Merges the bags from the given iterable into one.

This operator is a concrete case of the more general kd.functor.reduce, which
exists to speed up such merging from O(N^2) that the general reduce
would provide to O(N). See the docstring of kd.updated_bag for more details
about the merging semantics.

Args:
  items: An iterable of data bags to be merged.
  initial_value: The data bag to be merged with the items. Note that the items
    will be merged as updates to this bag, meaning that they will take
    precedence over the initial_value on conflicts.

Returns:
  The merged data bag.

`kd.iterables.while_(condition_fn, body_fn, *, returns=unspecified, yields=unspecified, yields_interleaved=unspecified, **initial_state)`

Aliases:

While a condition functor returns present, runs a body functor repeatedly.

The items in `initial_state` (and `returns`, if specified) are used to
initialize a dict of state variables, which are passed as keyword arguments
to `condition_fn` and `body_fn` on each loop iteration, and updated from the
namedtuple (see kd.namedtuple) return value of `body_fn`.
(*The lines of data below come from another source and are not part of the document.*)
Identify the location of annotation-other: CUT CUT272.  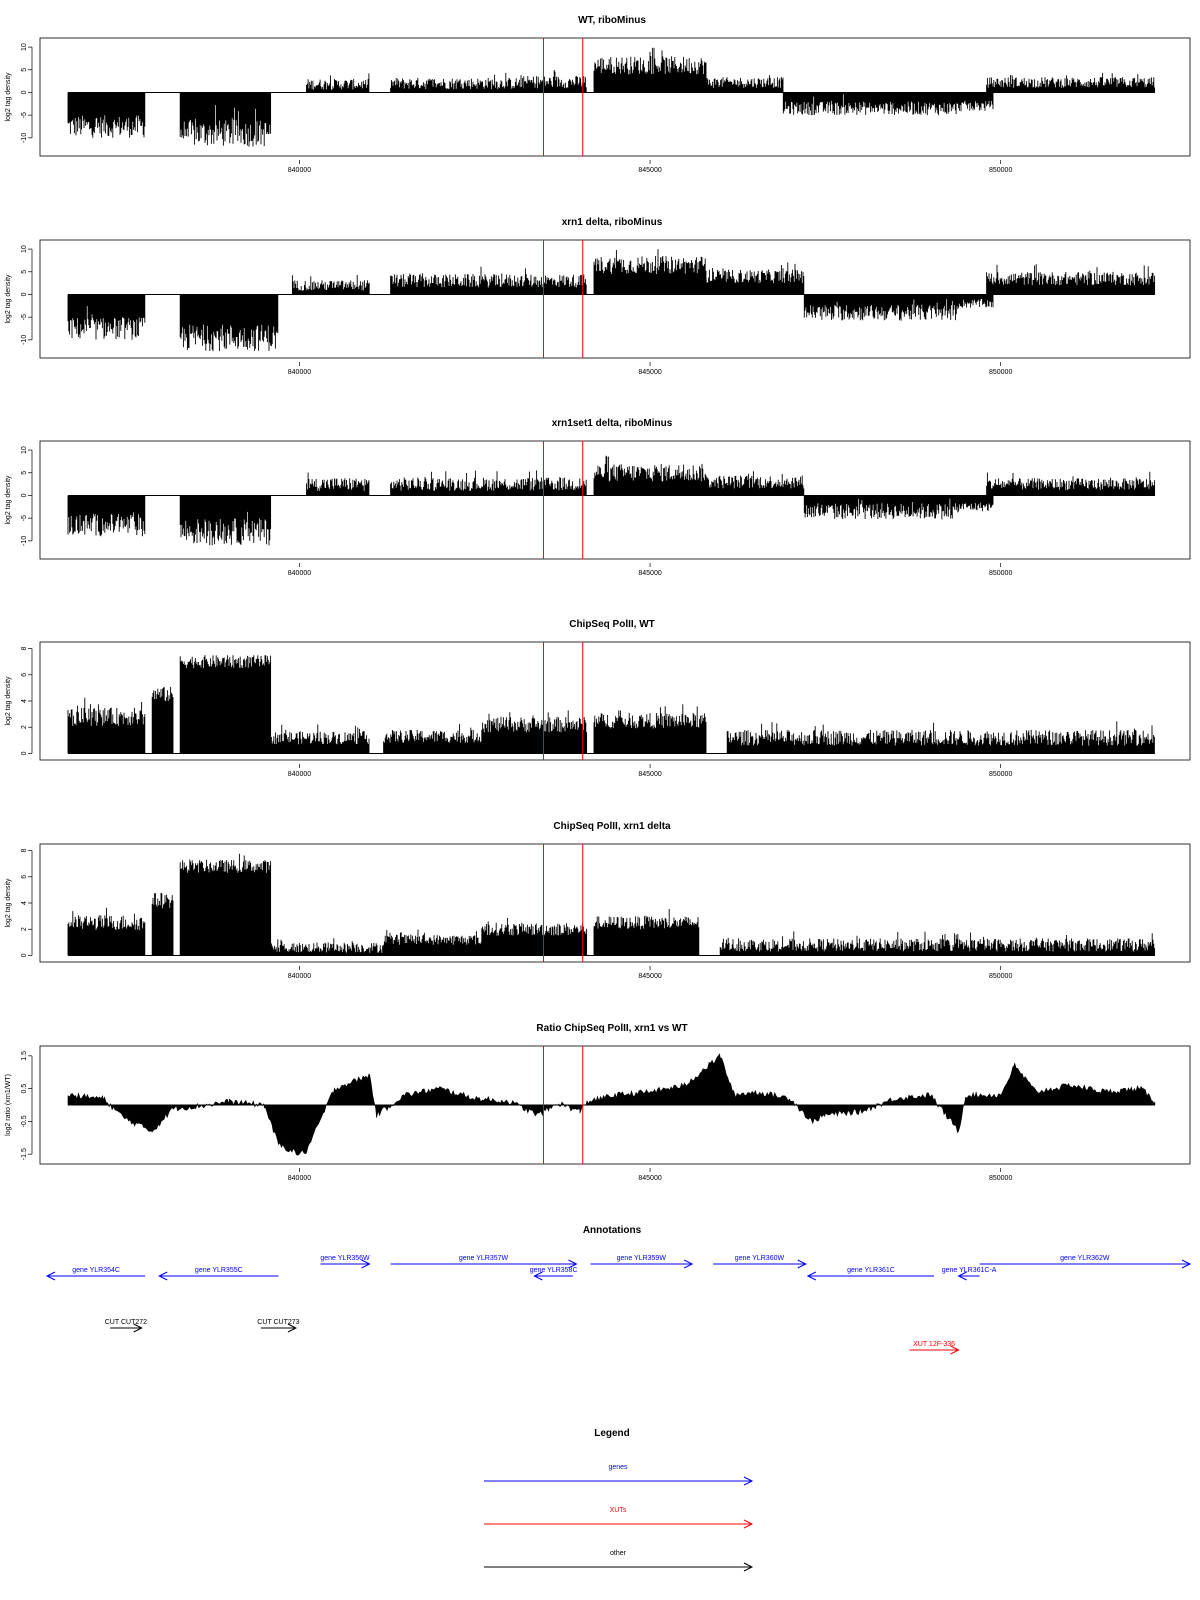
(126, 1326).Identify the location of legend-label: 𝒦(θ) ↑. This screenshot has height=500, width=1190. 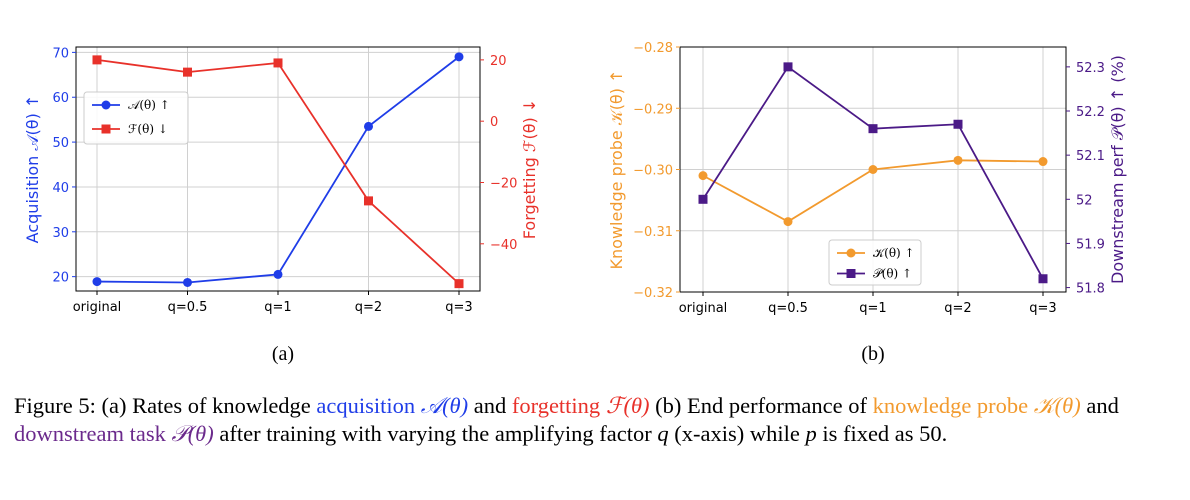
(894, 253).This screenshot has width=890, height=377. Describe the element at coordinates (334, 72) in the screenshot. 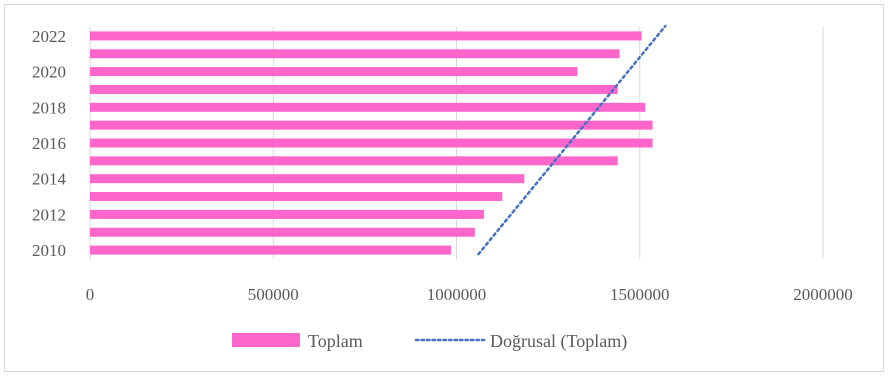

I see `bar-2020` at that location.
Exactly one of `returns`, `yields`, or `yields_interleaved` must be specified.
The return value of this operator depends on which one is present:
- `returns`: the value of `returns` when the loop ends. The initial value of
  `returns` must have the same qtype (e.g. DataSlice, DataBag) as the final
  return value.
- `yields`: a single iterable chained (using `kd.iterables.chain`) from the
  value of `yields` returned from each invocation of `body_fn`, The value of
  `yields` must always be an iterable, including initially.
- `yields_interleaved`: the same as for `yields`, but the iterables are
  interleaved (using `kd.iterables.iterleave`) instead of being chained.

Args:
  condition_fn: A functor with keyword argument names matching the state
    variable names and returning a MASK DataItem.
  body_fn: A functor with argument names matching the state variable names and
    returning a namedtuple (see kd.namedtuple) with a subset of the keys of
    `initial_state`.
  returns: If present, the initial value of the 'returns' state variable.
  yields: If present, the initial value of the 'yields' state variable.
  yields_interleaved: If present, the initial value of the
    `yields_interleaved` state variable.
  **initial_state: A dict of the initial values for state variables.

Returns:
  If `returns` is a state variable, the value of `returns` when the loop
  ended. Otherwise, an iterable combining the values of `yields` or
  `yields_interleaved` from each body invocation.